La résidence de Mezhyhirya est un des symboles de l'abus de pouvoir auquel se livrerait Victor Ianoukovitch depuis 2010. Cette propriété de 135 hectares, ancienne possession de l'Etat soviétique, serait passée aux mains de proches du président, dont l'identité demeure un mystère. Victor Ianoukovitch affirme lui ne détenir que 2 hectares de terrain. Des photos aériennes montrent que la propriété abrite une somptueuse villa de 620m², un court de tennis, une plate-forme d'hélicoptères, un yacht-club, ou encore un zoo. Les coûts d'entretien de la résidence sont inconnus. Mais ils doivent représenter un poids considérable sur les revenus du président. En 2012, il a déclaré un revenu officiel de 774,877 UAH (soit environ 71.000 euros) et 4.062 million de hryvnas (soit environ 369.000 euros) d'intérêts sur des comptes bancaires.

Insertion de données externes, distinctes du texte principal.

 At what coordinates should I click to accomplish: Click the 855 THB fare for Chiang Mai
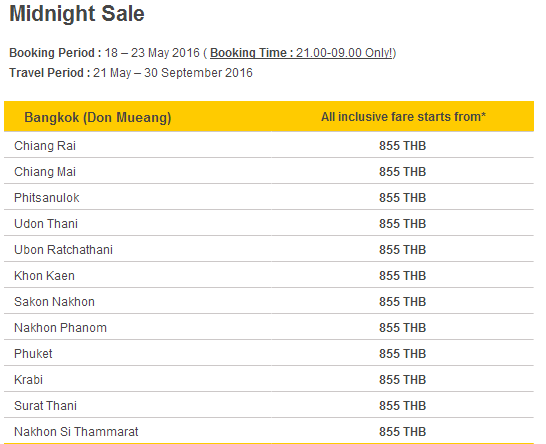403,172
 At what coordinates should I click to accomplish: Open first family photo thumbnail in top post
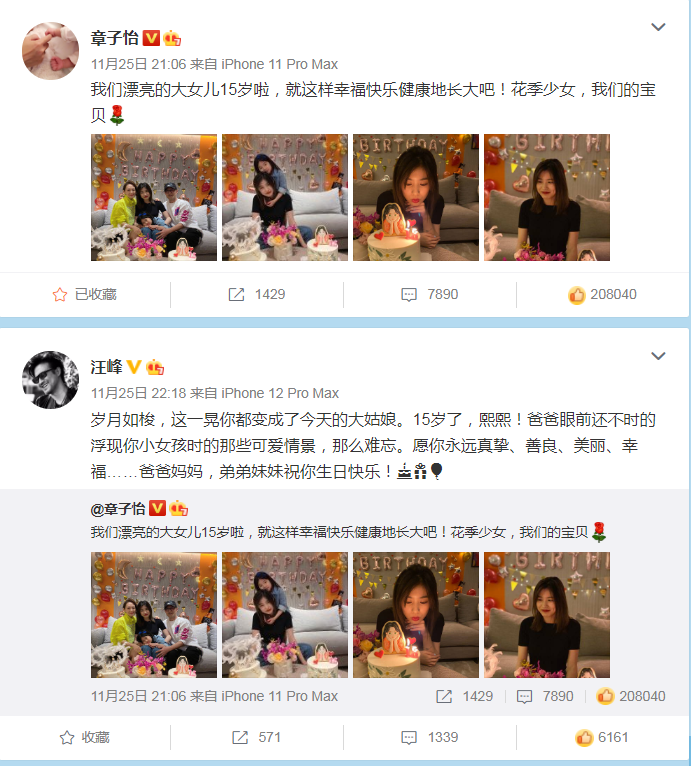click(154, 197)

Chaque année, un tribunal administratif interdit toute sorte de manifestation aux abords de la propriété le 6 juin. Chaque année, les journalistes se rendent néanmoins sur place, sans pancartes, en prétextant s'assurer de la bonne exécution de la décision du tribunal. Chaque année, ils ne peuvent pas passer les portes d'entrée. Chaque année, un représentant du président va à leur rencontre pour entamer une discussion qui tourne vite au dialogue de sourds. Chaque année, il tente de les amadouer d'une manière ou d'une autre. Ce 6 juin, c'est une invitation collective à un restaurant du village qui a été lancée. Et accueillie avec des éclats de rire par les journalistes. Chaque année, les journalistes restent sur place pendant près de 45 minutes avant de reprendre la route. Cette année, un changement se fait néanmoins sentir: «il y a de plus en plus de policiers», note la journaliste Ioulia Bankova.

L'événement, sous le soleil de juin, tourne vite à une farce. Les plaisanteries et provocations fusent, mises en scènes théâtrales, photos de groupe et clichés avec des policiers sont nombreuses. Ces derniers n'empêchent pas le groupe de se déplacer librement, mais ont recours à toute sorte de stratagèmes pour compliquer la tâche des journalistes. Par exemple, les empêcher de se rendre en voiture sur place et les obliger à marcher. Ou encore: cette année, un agent de sécurité a accusé un journaliste, Serhiy Lechenko, d'avoir percuté un policier avec sa voiture. Une accusation aussitôt raillée par le groupe de journalistes et témoins oculaires. Aucune suite n'a été donnée à l'accusation. Mais elle illustre l'ironie cynique qui entoure l'événement, et plus généralement, la situation de la liberté de la presse en Ukraine.

Le 6 juin marque le jour des journalistes en Ukraine (День журналіста). Un jour symbolique dans un pays où la liberté d'expression est de plus en plus sous pression, selon nombre d'observateurs ukrainiens et internationaux. Dans le dernier «index de la liberté de la presse» de l'ONG Reporters sans Frontières, l'Ukraine a perdu 10 places par rapport à 2012, et termine 126e du classement, sur 179 pays.